You may notice, though, that here “mind” (which in Pali is manas — a word that includes thought) is only one factor affecting our happiness, with speech and actions being another two. Body, speech, and mind are seen, in Buddhism, as three ways in which we can either produce suffering for ourselves, or free ourselves from suffering. Mind is, however, seen as primary. Our speech and actions don’t arise without cause, but rather spring from the mind — not necessarily from what we think of as thought — but certainly from the mind. So there’s nothing outrageously un-Buddhist about this quote.

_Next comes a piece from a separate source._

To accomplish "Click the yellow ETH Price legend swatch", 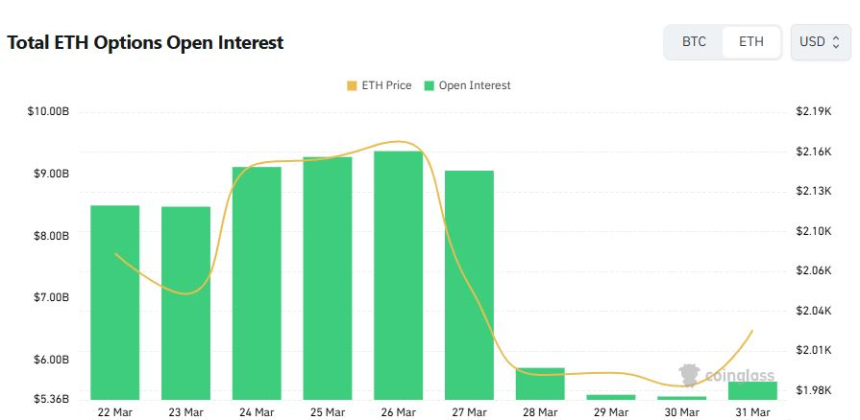I will 351,86.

But despite this similarity, this quote doesn’t comes from a Buddhist source. The form of this quote comes from American author, salesman, and motivational speaker, Hilary Hinton “Zig” Ziglar, born 6 November 1926.
“Remember, happiness doesn’t depend upon who you are or what you have; it depends solely upon what you think.”
Zig Ziglar, Steps to the Top, p 186. (1985)
However, Ziglar attributes the quote to the legendary Dale Carnegie, the author of How to Win Friends and Influence People (1936), although he seems to have been paraphrasing the earlier writer, since what Carnegie wrote was this:
“Everybody in the world is seeking happiness—and there is one sure way to find it. That is by controlling your thoughts. Happiness doesn’t depend on outward conditions. It depends on inner conditions. It isn’t what you have or who you are or what you are doing that makes you happy or unhappy. It is what you think about it.”
Dale Carnegie, How to Win Friends and Influence People, p 67. (1936)
And this seems to be to be rather different from Ziglar’s quote, and perhaps even more closely aligned to the Buddha’s teaching. It’s still not the Buddha’s words, though, and so this is most certainly a Fake Buddha Quote.